Side note 2: If you had authentication enabled for your Schema Registry, you would have to add the credentials like so:
"config": {
"basic.auth.credentials.source": "USER_INFO",
"basic.auth.user.info": "<SCHEMA REGISTRY API KEY>:<SCHEMA REGISTRY SECRET>"
}
Now, go back the the Parse data
stage and the data is appearing properly:
From here, it’s the standard procedure for the ingestion wizard:
- choose
time
as the timestamp field, inposix
format (this will show dates from 1970 but that doesn’t matter for the tutorial) - choose daily segments and earliest offsets
- name the datasource
clickstream-proto
- and kick off the Supervisor
Here is the full ingestion spec:
{
"type": "kafka",
"spec": {
"ioConfig": {
"type": "kafka",
"consumerProperties": {
"bootstrap.servers": "localhost:9092"
},
"topic": "clickstream",
"inputFormat": {
"type": "protobuf",
"protoBytesDecoder": {
"type": "schema_registry",
"url": "http://localhost:18081"
}
},
"useEarliestOffset": true
},
"tuningConfig": {
"type": "kafka"
},
"dataSchema": {
"dataSource": "clickstream-proto",
"timestampSpec": {
"column": "time",
"format": "posix"
},
"dimensionsSpec": {
"dimensions": [
"ip",
{
"type": "long",
"name": "userid"
},
"remoteUser",
{
"type": "long",
"name": "time"
},
{
"type": "long",
"name": "Time"
},
"request",
{
"type": "long",
"name": "status"
},
{
"type": "long",
"name": "bytes"
},
"referrer",
"agent"
]
},
"granularitySpec": {
"queryGranularity": "none",
"rollup": false,
"segmentGranularity": "day"
}
}
}
}
Soon you will see data showing up in the new datasource:
Learnings
- Protobuf format is fully supported by a standard Druid extension.

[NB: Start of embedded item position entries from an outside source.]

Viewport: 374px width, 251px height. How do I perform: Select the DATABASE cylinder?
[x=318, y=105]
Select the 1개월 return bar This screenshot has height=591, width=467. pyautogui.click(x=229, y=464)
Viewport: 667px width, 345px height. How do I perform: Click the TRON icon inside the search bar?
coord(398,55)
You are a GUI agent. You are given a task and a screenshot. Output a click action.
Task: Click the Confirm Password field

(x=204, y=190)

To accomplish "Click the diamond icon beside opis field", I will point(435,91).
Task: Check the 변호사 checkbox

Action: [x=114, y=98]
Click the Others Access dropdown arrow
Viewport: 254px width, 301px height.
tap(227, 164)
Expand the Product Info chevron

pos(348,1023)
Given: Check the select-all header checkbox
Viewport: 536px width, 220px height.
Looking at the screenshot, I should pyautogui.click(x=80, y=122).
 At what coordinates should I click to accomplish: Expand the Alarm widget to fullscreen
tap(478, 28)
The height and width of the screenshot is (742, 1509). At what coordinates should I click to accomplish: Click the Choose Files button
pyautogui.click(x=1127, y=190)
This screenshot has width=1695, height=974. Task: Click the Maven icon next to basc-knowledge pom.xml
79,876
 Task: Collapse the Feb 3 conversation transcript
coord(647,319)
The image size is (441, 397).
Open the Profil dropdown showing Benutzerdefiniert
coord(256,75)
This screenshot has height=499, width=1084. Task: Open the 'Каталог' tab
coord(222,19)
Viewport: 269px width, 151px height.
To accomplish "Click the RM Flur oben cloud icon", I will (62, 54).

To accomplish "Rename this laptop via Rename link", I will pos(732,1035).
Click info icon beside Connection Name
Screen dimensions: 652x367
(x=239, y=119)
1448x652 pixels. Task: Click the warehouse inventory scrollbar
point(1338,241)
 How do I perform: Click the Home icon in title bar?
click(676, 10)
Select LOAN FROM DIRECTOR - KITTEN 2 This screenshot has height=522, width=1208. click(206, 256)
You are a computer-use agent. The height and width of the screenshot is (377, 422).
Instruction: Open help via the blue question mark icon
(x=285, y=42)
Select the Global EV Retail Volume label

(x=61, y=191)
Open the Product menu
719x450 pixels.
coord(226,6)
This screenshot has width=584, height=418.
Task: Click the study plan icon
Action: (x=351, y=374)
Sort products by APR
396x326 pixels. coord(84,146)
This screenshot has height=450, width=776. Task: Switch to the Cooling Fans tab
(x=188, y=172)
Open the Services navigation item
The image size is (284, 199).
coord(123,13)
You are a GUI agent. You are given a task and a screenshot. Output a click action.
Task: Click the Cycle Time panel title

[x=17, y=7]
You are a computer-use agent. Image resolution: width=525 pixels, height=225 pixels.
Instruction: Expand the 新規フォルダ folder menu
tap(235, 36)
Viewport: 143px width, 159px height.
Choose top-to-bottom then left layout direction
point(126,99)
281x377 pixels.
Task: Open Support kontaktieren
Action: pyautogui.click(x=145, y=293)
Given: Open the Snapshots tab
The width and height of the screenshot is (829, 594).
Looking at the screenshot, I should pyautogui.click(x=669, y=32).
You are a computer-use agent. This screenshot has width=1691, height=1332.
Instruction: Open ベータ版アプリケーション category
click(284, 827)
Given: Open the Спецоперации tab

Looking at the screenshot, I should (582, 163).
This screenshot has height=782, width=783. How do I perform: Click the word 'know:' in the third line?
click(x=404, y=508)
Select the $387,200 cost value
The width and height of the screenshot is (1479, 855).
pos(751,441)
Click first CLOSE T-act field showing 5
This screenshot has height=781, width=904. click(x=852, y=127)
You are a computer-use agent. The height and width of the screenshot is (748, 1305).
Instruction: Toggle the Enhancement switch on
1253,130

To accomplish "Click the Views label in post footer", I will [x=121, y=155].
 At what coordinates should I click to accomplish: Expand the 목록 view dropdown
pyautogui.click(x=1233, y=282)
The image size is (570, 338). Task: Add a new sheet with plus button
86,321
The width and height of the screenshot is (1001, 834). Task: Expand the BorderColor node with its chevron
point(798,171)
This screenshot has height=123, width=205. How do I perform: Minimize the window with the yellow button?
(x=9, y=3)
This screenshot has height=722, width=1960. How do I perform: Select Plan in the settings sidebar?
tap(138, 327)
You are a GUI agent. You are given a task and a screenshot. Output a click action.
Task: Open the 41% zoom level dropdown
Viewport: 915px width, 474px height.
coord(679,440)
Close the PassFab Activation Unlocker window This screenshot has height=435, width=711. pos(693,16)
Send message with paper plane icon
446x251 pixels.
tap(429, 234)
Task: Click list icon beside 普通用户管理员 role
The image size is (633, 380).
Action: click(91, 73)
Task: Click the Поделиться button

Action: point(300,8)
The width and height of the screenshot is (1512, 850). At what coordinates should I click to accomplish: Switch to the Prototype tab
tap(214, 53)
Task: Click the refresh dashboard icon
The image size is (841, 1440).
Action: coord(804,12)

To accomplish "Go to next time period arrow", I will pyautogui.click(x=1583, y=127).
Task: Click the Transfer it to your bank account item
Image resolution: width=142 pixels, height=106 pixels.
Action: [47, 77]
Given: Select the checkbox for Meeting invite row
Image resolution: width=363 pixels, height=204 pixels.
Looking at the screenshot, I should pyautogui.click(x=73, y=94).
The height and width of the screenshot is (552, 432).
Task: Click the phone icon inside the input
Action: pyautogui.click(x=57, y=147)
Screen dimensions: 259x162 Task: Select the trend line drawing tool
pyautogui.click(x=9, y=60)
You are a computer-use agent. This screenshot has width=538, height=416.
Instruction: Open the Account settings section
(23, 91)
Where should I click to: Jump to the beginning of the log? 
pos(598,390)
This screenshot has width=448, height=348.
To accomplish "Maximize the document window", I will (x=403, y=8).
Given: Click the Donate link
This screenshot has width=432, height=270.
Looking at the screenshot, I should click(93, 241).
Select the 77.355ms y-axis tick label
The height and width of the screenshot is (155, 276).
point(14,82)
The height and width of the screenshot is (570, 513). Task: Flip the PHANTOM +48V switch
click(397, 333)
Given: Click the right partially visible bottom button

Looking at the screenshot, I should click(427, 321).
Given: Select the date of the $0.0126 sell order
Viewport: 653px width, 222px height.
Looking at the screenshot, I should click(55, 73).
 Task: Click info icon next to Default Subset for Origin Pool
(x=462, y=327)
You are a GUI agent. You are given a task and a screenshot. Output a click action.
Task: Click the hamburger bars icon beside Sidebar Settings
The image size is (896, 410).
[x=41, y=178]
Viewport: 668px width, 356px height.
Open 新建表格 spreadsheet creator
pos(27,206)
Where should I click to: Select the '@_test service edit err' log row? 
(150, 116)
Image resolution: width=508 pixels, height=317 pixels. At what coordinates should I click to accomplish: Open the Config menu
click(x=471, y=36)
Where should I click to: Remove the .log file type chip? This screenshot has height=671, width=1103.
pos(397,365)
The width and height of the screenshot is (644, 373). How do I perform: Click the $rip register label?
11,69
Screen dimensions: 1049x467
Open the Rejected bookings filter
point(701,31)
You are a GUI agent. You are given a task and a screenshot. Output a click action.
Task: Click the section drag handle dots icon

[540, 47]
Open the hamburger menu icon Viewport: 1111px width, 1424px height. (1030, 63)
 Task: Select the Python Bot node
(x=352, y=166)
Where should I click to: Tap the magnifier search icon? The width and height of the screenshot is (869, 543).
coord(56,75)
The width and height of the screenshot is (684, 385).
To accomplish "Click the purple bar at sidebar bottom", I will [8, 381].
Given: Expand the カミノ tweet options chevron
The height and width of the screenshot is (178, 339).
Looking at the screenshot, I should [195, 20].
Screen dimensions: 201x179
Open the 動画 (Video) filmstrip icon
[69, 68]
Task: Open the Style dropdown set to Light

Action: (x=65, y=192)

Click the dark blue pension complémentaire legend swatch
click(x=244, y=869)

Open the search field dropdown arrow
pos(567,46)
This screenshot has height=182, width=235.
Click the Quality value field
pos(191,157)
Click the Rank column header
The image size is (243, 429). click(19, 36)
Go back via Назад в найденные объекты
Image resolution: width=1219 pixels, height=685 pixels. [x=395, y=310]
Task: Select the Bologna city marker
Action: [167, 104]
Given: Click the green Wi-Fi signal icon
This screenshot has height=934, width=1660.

- As of the time of this writing, you need to add some libraries to Druid manually.
- The Protobuf support options are not visible in the Load Data wizard, but they can be accessed by editing the JSON spec directly.
- The Protobuf extension supports reading the Confluent wire format with a Schema Registry connection, or raw Protobuf with a schema file.